1) Generating Early Momentum
This Miami Dolphins team has done a fabulous job of creating plays early in the game that either set up scoring chances or find the end zone to seize the lead. Last week, it was the defense that created the strip-sack, scoop-and-score to rush out to an early lead. It gave the Dolphins the jump start it needed and a seven-point cushion on the scoreboard. When plays like that occur, it has a deflating impact on the opposing team. Yesterday against the Chargers, it was the defense and special teams that gave the team that early push towards victory and the juice to feel like they could start to take an upper hand in the game. The early blitz and sack by defensive back Nik Needham for minus 13 yards on the second play from scrimmage put the Chargers offense behind the chains early in the game. That type of play gave special teams coordinator Danny Crossman the green light to create confusion with the punt block unit. Two Dolphins players exchanged responsibilities on the perimeter of the punt block formation, and that movement created assignment confusion along the line of scrimmage. It created a void, along with a missed assignment on a block, that allowed Andrew Van Ginkel a path to Los Angeles punter Ty Long. The second-year punter bobbled the snap, and that's all the time that was needed to shorten the distance between Van Ginkel and Long. The blocked punt by Van Ginkel bounced towards the end zone, finally recovered by Jamal Perry at the Chargers one-yard line. Rookie running back Salvon Ahmed had little resistance walking in for the touchdown and capturing the early momentum and lead this team was looking to create.
2) Finding Hidden Yards
In a game where you feel like you're dominating the opponent, but the score says otherwise, you need to rely on playing with discipline and not give the opposition easy scoring chances. The Dolphins have been very good over the last five games in winning the starting field position battle, and not beating themselves with unnecessary penalties. Punt returner Jakeem Grant has done an excellent job of cleanly fielding punts, avoiding the first defender, and getting positive yards on his returns. He had returns of 18, 19 and 20 yards against the Chargers, and those types of plays take two first downs of stress away from the offense. It also allows the Dolphins to keep the field tilted in their favor, making the Chargers put together long drives or explosive plays if they are going to score points. Punter Matt Haack and placekicker Jason Sanders again did their part in the kicking game to apply even more pressure to rookie quarterback Justin Herbert. As an example of the starting field position Miami enjoyed, six of their 11 possessions started either in plus territory or within 10 yards of the 50-yard line! I believe that's why everyone wearing aqua and orange felt like the Dolphins were in control of the game, even though the scoreboard said otherwise. Lastly, the team got back to playing with better discipline, committing just three penalties for minus 15 yards. That stat is just another contributing factor to playing winning football.

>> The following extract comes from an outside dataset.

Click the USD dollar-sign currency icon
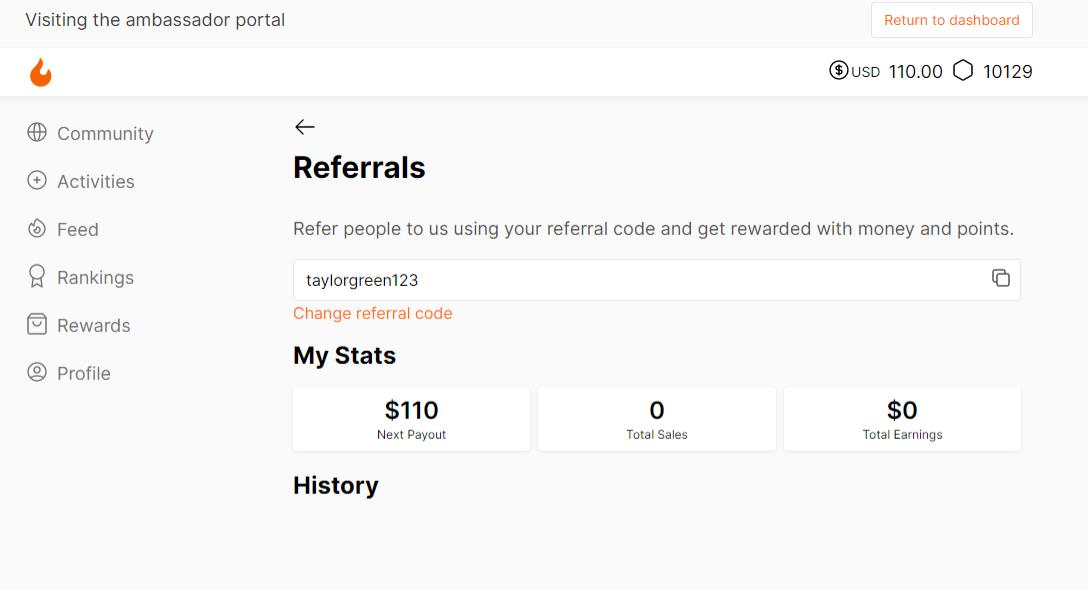 pyautogui.click(x=837, y=71)
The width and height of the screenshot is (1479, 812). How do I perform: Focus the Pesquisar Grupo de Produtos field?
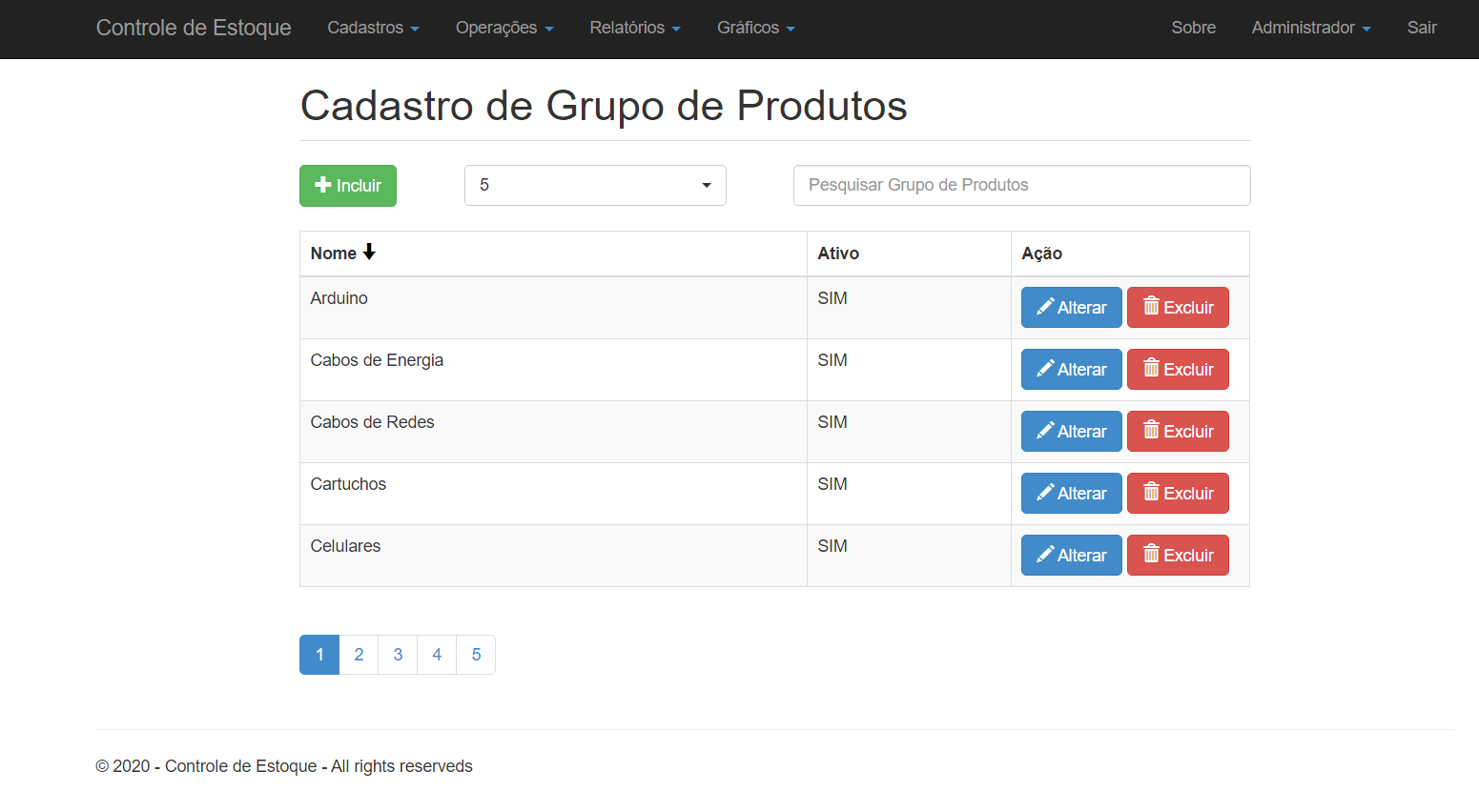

3) Playing With Confidence
I believe the game plan on defense was to pressure rookie quarterback Justin Herbert early, and see if he can make the throws necessary to win. The Dolphins defense sold out on multiple plays, playing pure man coverage and daring Herbert to make the plays that would get the Miami defense to play softer coverage. The plan worked for the entire first half, and deep into the second 30 minutes as well. Herbert didn't have the luxury of time in the pocket to set and throw, which made him long and high when he had his chances to burn the Dolphins pressure. Anytime a defense can hold a talented player like Chargers wide out Keenan Allen to just three catches for 39 yards and one touchdown, you're playing excellent defense. Much of that credit goes to the pressure created, and tight coverage by cornerback Xavien Howard. His fourth-quarter interception put the offense back on the field with excellent field position. That field position ultimately led to a touchdown that gave the Dolphins a 26-14 cushion. On offense, I felt that rookie quarterback Tua Tagovailoa made some decisive decisions throwing the football, showing his arm strength and accuracy in some tight windows. He was assisted by fellow rookie running back Salvon Ahmed, who ran with elite quickness and vision that allowed the entire offense to play with patience. The offensive line did their part, sometimes providing gaping holes off the edge to spring Ahmed into the second level of the Los Angeles defense. It just seems like this team is going about their business in a workmanlike fashion, using some momentum altering plays along the way. It's fun to watch a Dolphins team win games that they should win, and doing so by getting comfortable in some uncomfortable situations.